What is the Sydney Opera House?

Answer

An iconic performing arts building

Explanation

The Sydney Opera House is a multi-venue performing arts centre on Bennelong Point in Sydney Harbour, designed by the Danish architect Jorn Utzon and opened by Queen Elizabeth II on 20 October 1973. It is one of the most recognisable buildings in the world and was inscribed on the UNESCO World Heritage List in 2007, the youngest building ever to be granted that status.

Utzon won the international design competition in 1957, beating 232 other entries. Construction began in 1959 and was beset by engineering challenges, particularly around how to build the shell roofs that defined the design. Utzon eventually solved the problem by deriving every shell from sections of a single sphere, allowing the segments to be prefabricated. Cost overruns and political pressure led to Utzon's resignation in 1966, and he left Australia having never seen the completed building.
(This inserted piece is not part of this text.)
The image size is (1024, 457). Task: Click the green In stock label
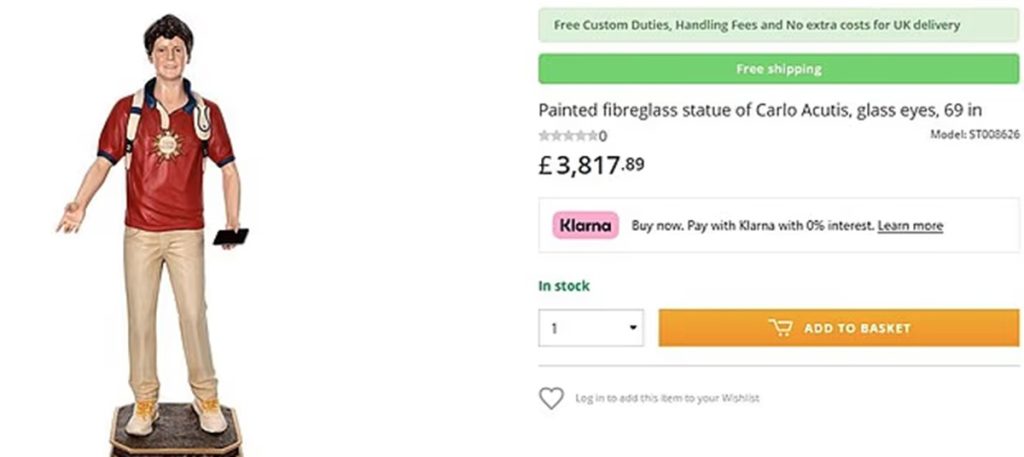coord(564,286)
The completed Opera House contains six performance venues, including the Concert Hall (about 2,700 seats), the Joan Sutherland Theatre, the Drama Theatre, the Playhouse, the Studio, and the Utzon Room. It is the home of Opera Australia, the Sydney Symphony Orchestra, the Australian Ballet, and the Sydney Theatre Company. The building's exterior is covered with more than a million ceramic tiles in two shades of white, manufactured in Sweden, that change appearance under different sky and lighting conditions.

The Opera House hosts more than 1,800 performances each year and draws about 8.2 million visitors annually, making it one of the most-visited buildings on the planet. It also serves as the stage for major national events, including the New Year's Eve fireworks show on Sydney Harbour, citizenship ceremonies, Indigenous art projections during Vivid Sydney, and the lighting of the sails in different colours to mark international occasions like the death of Queen Elizabeth II in September 2022.

Why this matters for your test

The Sydney Opera House is the country's most internationally recognised building and a centre of national cultural life, and knowing the basic facts (Utzon, 1973, UNESCO 2007) is a common citizenship-test answer.